Два листа рисунков, деланных Федотовым в это время и другими сумасшедшими, мне удалось достать и сохранить. Глядеть на них со вниманием тогда я не мог, да и вообще трудно по ним составить понятие о состоянии ума и воображения рисовавших. И теперь, по прошествии сорока лет, я смотрю на эти рисунки с крайне тяжелым чувством. Тут есть и надписи, сделанные рукою Федотова, и его чертежи, но рука ему изменила: рисунок потерял всю стройность и прелесть. Всего замечательнее то, что лица, им нарисованные, как, например, император Николай Павлович, собственный портрет самого Федотова и проч. все настолько похожи, что можно сразу узнать их: но все они имеют вид сумасшедших {Рисунки эти находятся в моем собрании у И. Ник. Терещенко.}.
14-го ноября 1853 года А. Е. Бейдеман зашел ко мне сообщить, что Коршуновым еще накануне был послан сторож просить нас приехать, так как Павел Андреевич плох и желает видеть нас. Но сторож пропьянствовал всю ночь и явился только 14-го утром. Сейчас же мы взяли извозчика и отправились на 11-ю версту. Но Федотова в живых не застали, его только что обмыл и одел преданный ему слуга и друг Коршунов.
По рассказам Коршунова, П. А. перед смертью совсем пришел в сознание, приобщился и, сидя в вольтеровском кресле, поджидал кого-либо из друзей, но не дождался, и умер на руках Коршунова и больничного фельдшера.
Когда мы вошли, Федотов уже лежал на столе, в отставном мундире лейб-гвардии Финляндского полка. Мы поклонились ему до земли и, простившись с ним, уехали. Из знакомых его, до нас и при нас, никого не было.
Был назначен день похорон; и процессия должна была прибыть на Смоленское кладбище, где его ожидала вырытая могила.
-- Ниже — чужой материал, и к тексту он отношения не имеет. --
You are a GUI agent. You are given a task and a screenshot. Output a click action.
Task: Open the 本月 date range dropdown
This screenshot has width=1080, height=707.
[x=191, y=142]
Улица, ведущая к кладбищу, была занята лавками, со всевозможными памятниками. Я и Бейдеман решили встретить похоронную процессию близ кладбища, завернули в находившуюся тут кондитерскую и расположились у окна.
Вслед за нами в кондитерскую вошел какой-то господин и тоже сел; через несколько времени он заговорил с нами. Оказалось, что он тоже прибыл для встречи тела покойного Федотова,-- это был известный писатель, редактор "Библиотеки для чтения" А. В. Дружинин, только что возвратившийся на днях из деревни. Тут состоялось мое знакомство с ним и обмен воспоминаний. Дружинин очень грустил, что лишен был возможности видеть перед смертью своего старого друга и проститься с ним.